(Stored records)
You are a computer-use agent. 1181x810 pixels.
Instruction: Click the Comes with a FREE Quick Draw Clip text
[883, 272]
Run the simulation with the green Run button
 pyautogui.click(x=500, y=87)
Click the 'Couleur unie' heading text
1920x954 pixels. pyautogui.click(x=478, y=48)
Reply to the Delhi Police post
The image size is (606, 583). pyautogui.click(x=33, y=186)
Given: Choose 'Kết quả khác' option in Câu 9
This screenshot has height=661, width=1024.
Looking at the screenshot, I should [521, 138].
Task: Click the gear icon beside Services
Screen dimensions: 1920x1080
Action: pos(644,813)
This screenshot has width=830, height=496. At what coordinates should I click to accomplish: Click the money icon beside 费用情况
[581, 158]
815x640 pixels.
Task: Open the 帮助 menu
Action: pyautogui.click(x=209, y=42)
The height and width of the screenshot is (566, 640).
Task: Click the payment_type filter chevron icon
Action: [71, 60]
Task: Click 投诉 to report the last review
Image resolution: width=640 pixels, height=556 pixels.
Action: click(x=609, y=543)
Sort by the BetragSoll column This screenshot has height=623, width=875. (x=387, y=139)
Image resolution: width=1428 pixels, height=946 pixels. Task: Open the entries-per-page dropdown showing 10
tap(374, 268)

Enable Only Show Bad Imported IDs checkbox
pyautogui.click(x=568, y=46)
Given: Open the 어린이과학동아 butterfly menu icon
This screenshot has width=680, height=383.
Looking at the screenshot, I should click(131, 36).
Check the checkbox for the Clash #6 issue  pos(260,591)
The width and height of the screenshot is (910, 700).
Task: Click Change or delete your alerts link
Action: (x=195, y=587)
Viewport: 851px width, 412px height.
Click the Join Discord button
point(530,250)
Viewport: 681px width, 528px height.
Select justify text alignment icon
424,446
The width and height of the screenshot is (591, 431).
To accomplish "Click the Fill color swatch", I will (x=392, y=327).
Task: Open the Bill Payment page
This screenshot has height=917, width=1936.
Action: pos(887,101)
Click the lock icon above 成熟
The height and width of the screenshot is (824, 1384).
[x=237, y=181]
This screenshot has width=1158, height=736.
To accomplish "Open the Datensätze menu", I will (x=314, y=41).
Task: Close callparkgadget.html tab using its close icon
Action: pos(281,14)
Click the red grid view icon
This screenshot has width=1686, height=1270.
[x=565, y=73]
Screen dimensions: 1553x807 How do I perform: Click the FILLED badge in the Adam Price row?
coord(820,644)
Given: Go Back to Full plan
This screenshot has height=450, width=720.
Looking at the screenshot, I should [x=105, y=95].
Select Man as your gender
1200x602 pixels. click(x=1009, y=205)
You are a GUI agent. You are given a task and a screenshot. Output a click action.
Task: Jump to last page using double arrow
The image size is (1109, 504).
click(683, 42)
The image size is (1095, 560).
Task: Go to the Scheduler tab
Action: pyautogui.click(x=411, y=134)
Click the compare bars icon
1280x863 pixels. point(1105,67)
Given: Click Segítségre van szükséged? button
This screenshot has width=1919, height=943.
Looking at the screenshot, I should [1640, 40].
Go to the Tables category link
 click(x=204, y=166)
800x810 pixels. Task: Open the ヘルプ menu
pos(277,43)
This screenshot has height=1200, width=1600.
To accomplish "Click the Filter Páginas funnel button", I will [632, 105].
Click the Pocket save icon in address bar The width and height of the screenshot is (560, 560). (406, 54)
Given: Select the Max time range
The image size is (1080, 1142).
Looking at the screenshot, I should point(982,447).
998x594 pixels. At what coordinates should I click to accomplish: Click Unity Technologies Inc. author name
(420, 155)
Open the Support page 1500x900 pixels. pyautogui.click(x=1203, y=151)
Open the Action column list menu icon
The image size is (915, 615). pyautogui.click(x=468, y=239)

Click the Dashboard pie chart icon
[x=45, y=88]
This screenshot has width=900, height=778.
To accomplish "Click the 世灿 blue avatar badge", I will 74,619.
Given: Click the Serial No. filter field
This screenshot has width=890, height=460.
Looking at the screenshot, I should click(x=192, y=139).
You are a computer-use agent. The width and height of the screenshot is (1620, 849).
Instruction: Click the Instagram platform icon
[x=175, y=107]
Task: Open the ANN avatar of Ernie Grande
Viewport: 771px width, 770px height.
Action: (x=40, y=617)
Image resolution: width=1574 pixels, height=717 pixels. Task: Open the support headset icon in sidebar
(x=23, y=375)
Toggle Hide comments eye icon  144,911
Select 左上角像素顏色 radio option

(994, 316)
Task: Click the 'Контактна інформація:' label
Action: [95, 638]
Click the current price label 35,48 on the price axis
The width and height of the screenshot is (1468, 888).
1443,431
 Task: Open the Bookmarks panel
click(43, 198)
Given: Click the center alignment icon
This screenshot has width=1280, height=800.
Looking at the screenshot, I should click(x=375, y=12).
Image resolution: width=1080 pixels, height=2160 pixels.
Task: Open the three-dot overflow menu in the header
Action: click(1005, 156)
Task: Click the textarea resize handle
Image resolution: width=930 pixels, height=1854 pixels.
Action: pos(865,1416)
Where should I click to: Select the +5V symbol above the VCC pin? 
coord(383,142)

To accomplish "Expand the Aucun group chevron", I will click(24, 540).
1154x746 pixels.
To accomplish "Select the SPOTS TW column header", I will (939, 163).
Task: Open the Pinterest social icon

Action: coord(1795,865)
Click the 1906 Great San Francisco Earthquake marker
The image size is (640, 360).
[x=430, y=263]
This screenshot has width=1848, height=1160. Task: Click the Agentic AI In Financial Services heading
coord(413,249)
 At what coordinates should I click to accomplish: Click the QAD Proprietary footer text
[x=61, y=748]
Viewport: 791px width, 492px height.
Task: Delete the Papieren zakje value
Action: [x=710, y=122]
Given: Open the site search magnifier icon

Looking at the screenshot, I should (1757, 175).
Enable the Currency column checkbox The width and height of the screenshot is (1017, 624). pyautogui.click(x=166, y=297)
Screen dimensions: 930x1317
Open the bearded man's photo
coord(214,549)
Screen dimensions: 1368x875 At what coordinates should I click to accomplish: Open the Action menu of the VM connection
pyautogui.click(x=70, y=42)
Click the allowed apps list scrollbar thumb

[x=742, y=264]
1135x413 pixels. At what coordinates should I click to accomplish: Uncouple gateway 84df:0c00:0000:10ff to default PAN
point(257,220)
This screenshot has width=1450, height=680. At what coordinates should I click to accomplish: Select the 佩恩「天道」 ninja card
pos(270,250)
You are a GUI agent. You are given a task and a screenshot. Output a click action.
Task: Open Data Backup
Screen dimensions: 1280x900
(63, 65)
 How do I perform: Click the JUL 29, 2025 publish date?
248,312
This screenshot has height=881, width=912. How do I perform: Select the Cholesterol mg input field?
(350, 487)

▶ _WHAT YOU HAVE TO DO_:
For the string "last", filter the data and copy out each line where it occurs.

▶ _EXERCISE SOLUTION_:
Task: Click 投诉 to report the last review
Task: Jump to last page using double arrow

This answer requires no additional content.